Figure 1 below shows how the M50 connects in between the wireless base band processor and the Ethernet port of the femtocell. Due to the high requirements on timing accuracy and frequency stability and the complex network of its deployments, the monitor and control of the M50 and its network loop controller will be assumed either by a centralized control or by the host processor in the femtocell, the wireless baseband processor.
Figure 1: M50 in a femtocell application
In figure 1 an optional GPS has been added. A GPS can be found in many of the first prototypes of femtocells which have appeared on the market. GPS will probably still be used for the outdoor mounted and more expensive units. The M50 features a standardized GPS interface and can be introduced to create a 1588 timing source backup in the event of a satellite black-out.
This integration corresponds to the integration level B of the Qulsar Integration Levels. The M50 is defined as a subsystem to the wireless controller. The femtocell is a cost sensitive application and the M50 is therefore designed to be booted by the wireless controller making it possible to save cost by not mounting a flash on the M50.

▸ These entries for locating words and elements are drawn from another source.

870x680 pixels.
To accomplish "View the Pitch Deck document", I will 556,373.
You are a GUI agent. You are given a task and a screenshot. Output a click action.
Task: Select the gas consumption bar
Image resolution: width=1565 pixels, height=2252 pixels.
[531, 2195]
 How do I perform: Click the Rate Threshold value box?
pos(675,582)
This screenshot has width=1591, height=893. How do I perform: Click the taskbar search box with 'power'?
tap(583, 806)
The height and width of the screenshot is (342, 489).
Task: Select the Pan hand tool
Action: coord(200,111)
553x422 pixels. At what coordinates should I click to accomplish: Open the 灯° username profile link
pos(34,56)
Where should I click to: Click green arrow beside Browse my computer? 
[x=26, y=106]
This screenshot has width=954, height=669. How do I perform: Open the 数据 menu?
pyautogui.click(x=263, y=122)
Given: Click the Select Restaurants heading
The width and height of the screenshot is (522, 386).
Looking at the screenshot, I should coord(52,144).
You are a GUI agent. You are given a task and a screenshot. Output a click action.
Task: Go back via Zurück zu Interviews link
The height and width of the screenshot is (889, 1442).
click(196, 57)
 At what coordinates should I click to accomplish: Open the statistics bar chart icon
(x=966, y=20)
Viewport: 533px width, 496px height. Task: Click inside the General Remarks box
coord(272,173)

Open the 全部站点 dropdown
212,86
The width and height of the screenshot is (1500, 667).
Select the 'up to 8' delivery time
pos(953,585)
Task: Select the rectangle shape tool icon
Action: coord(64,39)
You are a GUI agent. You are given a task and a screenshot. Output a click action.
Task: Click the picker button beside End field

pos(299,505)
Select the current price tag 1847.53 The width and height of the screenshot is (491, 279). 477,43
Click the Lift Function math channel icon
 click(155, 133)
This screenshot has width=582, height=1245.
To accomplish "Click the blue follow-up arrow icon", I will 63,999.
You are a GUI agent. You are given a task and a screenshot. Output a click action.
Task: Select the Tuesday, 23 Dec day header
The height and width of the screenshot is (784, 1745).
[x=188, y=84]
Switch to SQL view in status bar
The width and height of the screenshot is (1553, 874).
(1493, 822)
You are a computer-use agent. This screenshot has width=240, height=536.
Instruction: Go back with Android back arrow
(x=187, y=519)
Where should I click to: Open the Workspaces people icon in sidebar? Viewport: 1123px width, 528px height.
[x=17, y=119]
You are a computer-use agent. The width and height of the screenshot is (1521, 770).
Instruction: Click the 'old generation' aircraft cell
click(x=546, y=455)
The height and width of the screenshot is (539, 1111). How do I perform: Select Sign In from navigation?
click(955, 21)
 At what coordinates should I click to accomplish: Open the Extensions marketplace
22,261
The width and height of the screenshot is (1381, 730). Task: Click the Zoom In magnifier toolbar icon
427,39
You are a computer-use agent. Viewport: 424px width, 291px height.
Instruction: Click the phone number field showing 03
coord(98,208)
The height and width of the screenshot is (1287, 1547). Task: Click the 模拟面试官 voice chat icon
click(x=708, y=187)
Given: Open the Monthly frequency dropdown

The M50 can provide a syntonized reference frequency of 5/10/20/25 MHz (selectable) feeding the radio of the cell. The RF section contains converters and filters to correct carrier frequency.
The M50 schematics for this application can be seen in figure 2. Two input signals, PPS and ToD, provides the reference timing information from GPS as long as it has a high quality reception (able to see enough satellites). When the GPS signal is lost, the M50 switches over to use the network based grandmaster as the time source.
Figure 2: Femtocell schematics for M50
For typical consumer in-door applications the 1588 synchronization will be used thus lowering the synchronization costs considerably versus the GPS or very precise local oscillator alternatives.
The on-module crystal is optimized for low cost and for a master tracking operation. If the network connection is lost in this application, there is no need for holdover in the cell as the data path is closed. The M50 can deliver only short range holdover to shut down calls in a controlled way. If the system setup however is different and the cell should maintain intra-cell calls, an external oscillator of choice can be added to the schematics. The M50 automatically senses the existence of such an external oscillator.